With six weeks to go before Obamacare begins to be implemented, the Department of Health and Human Services has finally passed out $67 million to hire “navigators” to help the uninsured sign up in the 34 states that declined to set up their own health-care exchanges. In a sign that HHS secretary Kathleen Sebelius is worried about Obamacare, she transferred some 20 percent of the money for the “navigators” from programs earmarked for disease prevention.
The Navigators program is starting so late that thirteen Republican state attorneys general wrote Sebelius this week expressing concern about the program. Led by West Virginia’s Patrick Morrisey the attorneys general said regulations on those hired to guide people through the health-care exchange are too vague, lack adequate privacy controls, and could allow personal data to be abused.
The White House dismissed the AG’s letter out of hand. “The point is it’s a little hard to take their criticism seriously considering their opposition to the law in the first place,” said spokesman Josh Earnest on Wednesday. Is that any way to respond to a set of concerns from a group of law-enforcement officials?

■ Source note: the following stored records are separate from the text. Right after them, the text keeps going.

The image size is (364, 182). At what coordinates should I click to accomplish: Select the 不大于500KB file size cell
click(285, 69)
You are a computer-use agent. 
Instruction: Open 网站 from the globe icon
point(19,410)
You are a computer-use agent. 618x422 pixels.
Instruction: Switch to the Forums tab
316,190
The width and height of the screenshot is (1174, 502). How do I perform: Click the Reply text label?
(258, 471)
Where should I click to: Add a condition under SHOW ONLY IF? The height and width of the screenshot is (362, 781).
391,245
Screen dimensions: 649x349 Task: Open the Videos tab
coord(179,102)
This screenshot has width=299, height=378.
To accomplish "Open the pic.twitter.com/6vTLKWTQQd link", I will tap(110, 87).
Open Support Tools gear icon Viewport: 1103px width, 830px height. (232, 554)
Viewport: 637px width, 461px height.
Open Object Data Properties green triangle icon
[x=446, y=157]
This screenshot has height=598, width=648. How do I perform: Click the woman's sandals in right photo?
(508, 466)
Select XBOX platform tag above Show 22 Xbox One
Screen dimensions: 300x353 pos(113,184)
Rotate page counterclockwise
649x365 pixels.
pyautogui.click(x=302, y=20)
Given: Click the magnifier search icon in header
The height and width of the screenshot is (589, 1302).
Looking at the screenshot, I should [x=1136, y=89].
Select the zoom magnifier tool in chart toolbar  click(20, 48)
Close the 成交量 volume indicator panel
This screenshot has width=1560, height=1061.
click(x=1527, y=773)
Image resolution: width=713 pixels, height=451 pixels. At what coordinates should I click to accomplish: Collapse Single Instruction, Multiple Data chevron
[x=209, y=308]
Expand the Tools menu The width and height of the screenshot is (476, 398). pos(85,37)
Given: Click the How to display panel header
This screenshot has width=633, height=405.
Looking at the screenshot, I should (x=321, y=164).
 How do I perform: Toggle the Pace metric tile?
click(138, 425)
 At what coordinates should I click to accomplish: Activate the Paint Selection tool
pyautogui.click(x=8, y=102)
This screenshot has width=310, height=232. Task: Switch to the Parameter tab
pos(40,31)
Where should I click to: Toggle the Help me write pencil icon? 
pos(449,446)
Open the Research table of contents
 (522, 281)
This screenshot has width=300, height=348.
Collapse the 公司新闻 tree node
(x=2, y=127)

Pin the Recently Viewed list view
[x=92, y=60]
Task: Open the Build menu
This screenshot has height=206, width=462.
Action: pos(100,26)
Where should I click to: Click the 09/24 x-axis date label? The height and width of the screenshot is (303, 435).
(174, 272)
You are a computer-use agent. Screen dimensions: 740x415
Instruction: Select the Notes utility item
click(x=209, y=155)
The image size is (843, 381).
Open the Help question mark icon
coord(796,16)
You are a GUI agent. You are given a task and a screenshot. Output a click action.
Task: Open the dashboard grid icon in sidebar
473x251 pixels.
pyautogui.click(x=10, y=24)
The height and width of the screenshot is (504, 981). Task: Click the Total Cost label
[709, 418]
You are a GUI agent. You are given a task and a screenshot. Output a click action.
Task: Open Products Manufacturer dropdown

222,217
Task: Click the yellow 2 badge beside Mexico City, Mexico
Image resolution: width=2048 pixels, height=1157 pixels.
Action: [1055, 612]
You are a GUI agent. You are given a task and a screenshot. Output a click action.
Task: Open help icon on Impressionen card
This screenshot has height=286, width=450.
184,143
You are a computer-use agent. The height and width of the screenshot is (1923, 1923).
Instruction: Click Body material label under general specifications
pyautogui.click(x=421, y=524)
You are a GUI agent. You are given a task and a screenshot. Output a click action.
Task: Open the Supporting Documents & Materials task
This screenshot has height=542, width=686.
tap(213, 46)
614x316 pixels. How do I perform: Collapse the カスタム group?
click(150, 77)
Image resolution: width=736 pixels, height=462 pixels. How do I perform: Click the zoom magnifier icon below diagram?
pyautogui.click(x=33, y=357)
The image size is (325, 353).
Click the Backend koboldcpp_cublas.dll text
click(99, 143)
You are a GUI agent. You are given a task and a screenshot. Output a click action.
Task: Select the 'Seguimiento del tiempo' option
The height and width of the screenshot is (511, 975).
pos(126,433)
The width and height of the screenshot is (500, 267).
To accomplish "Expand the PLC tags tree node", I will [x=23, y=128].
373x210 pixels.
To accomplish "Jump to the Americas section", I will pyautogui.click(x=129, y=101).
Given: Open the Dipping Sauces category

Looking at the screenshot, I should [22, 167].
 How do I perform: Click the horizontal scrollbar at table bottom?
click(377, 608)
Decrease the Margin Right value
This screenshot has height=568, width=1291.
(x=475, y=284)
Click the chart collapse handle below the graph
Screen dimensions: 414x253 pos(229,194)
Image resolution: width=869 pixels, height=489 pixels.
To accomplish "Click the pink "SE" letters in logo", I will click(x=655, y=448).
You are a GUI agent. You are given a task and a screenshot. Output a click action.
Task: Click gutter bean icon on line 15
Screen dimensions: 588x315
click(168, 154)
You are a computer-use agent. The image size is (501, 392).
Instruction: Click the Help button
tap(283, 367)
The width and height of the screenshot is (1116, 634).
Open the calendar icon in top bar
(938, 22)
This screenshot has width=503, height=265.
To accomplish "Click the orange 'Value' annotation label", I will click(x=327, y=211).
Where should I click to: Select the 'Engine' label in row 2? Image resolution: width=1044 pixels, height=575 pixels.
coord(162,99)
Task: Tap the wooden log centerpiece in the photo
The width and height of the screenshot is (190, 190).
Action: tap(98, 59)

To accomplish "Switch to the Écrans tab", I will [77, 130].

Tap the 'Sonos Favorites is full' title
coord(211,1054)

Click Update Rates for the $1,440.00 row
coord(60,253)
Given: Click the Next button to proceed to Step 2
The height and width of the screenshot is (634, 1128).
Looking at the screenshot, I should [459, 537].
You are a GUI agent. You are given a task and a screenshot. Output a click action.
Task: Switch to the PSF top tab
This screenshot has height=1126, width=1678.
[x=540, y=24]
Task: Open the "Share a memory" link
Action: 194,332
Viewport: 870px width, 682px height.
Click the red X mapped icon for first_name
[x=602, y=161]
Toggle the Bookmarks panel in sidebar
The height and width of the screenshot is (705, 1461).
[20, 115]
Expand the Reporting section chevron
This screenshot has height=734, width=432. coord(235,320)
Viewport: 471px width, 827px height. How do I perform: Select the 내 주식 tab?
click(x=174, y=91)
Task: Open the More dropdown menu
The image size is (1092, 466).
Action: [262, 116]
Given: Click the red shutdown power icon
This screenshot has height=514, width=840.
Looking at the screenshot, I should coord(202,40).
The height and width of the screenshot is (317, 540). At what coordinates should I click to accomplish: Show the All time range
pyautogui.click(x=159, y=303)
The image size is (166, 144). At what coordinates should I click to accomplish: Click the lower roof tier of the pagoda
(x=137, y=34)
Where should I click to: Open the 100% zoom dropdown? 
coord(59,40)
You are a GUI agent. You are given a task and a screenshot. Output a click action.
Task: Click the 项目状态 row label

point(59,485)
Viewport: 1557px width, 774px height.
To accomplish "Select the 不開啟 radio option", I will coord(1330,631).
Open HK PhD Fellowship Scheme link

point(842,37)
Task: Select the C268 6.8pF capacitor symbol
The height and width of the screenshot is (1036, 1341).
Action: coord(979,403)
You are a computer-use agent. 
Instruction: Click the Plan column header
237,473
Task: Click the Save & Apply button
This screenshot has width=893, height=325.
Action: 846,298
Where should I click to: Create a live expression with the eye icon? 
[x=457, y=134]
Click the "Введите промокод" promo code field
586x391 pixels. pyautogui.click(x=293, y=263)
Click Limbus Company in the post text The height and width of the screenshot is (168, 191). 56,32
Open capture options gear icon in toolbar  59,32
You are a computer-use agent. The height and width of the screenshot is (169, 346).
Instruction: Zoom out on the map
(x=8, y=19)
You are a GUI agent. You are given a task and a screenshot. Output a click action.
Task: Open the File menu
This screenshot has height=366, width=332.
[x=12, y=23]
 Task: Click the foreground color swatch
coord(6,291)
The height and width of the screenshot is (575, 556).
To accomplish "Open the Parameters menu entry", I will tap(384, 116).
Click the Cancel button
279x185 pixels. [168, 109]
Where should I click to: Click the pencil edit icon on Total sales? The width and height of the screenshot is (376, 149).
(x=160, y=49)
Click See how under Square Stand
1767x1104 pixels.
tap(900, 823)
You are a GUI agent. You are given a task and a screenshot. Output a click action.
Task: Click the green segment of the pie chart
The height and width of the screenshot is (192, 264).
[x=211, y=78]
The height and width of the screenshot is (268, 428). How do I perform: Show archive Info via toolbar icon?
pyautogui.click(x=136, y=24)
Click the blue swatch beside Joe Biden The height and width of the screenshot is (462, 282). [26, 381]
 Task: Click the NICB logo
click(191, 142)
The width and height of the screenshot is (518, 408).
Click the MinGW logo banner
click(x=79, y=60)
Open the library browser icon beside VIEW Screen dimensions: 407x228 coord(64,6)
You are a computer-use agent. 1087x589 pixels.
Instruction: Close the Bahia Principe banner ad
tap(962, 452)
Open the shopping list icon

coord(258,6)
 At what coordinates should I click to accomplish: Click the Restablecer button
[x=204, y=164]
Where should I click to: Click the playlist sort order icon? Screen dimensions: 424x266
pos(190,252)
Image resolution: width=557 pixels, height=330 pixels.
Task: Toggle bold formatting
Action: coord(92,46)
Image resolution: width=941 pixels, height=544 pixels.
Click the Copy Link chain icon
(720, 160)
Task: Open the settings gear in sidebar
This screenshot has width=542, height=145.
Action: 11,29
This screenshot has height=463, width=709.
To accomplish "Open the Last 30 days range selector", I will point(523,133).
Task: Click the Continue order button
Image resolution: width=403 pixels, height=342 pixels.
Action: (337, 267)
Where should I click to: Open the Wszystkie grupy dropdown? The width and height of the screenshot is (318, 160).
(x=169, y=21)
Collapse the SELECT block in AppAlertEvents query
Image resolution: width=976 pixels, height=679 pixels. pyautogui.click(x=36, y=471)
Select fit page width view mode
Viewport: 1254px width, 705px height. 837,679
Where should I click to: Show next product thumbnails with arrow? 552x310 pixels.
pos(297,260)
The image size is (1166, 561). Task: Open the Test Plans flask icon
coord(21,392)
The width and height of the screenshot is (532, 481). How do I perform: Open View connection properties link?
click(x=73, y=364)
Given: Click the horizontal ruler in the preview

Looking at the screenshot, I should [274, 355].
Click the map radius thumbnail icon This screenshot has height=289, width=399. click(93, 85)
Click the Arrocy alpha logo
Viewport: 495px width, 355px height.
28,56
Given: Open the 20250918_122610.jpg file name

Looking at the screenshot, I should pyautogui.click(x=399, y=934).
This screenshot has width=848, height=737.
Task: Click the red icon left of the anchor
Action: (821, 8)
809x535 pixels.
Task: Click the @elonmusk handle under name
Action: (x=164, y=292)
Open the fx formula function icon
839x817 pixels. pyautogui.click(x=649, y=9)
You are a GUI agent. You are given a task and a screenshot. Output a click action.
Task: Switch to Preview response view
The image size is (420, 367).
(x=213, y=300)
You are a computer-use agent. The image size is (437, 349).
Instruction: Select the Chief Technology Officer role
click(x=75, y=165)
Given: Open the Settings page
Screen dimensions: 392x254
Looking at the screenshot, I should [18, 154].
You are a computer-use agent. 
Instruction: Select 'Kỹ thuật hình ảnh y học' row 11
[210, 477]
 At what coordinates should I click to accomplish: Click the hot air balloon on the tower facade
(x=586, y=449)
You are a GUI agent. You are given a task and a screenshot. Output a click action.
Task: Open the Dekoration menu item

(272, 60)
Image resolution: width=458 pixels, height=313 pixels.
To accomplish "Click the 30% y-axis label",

But the letter from the AG points out that “HHS recently announced that it may cut back on its previously announced and already scant training requirements due to time constraints. . . . HHS must take action to ensure that thorough and specific safeguards are put in place to protect the confidentiality of consumers’ data before enrollment begins.” Some states will conduct criminal-background checks on those navigators that are hired, but in other states the AG’s worry any background checks will be skipped or sloppy. That’s why several states are passing their own regulations demanding that navigators be properly trained and that precautions against Social Security and income data being abused are taken.
Buckle your seat belts, it looks like Obamacare’s opening weeks will be a wild ride.